[Saved data entries]
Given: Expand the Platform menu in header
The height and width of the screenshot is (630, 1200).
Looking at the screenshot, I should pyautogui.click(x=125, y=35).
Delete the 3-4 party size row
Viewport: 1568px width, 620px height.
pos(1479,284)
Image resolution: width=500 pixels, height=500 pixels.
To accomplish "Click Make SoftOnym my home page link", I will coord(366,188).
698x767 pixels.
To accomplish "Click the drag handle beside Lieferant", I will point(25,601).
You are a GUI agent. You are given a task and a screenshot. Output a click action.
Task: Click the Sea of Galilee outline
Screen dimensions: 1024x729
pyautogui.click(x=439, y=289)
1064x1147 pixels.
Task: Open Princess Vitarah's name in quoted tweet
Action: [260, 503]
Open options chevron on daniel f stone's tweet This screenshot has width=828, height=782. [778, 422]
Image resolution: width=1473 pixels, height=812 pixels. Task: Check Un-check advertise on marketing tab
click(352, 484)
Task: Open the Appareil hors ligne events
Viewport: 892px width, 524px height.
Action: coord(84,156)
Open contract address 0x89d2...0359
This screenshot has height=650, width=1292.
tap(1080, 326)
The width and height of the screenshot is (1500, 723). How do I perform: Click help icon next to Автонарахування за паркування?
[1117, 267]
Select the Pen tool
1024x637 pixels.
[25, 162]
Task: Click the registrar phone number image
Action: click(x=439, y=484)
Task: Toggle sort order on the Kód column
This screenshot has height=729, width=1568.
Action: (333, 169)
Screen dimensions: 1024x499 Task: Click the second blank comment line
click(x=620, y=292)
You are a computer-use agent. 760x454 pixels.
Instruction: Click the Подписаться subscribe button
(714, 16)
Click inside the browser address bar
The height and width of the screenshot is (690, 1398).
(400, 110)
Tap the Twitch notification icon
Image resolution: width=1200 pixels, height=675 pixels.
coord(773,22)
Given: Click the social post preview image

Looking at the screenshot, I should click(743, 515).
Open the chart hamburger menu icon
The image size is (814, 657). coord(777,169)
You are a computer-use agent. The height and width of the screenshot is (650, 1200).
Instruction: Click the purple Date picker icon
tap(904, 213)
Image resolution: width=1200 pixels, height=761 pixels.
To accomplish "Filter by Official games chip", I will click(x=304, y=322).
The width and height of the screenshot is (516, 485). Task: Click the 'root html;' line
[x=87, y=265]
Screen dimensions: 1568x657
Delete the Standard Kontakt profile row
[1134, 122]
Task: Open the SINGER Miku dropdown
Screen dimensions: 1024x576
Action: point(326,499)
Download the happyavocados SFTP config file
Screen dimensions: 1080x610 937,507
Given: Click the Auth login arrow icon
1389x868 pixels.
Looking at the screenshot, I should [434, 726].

▶ _ABOUT THIS EXERCISE_
The word "computer" appears on some lines of the data above; count those lines and return only the number.

▶ _ANSWER FOR THE TASK_
2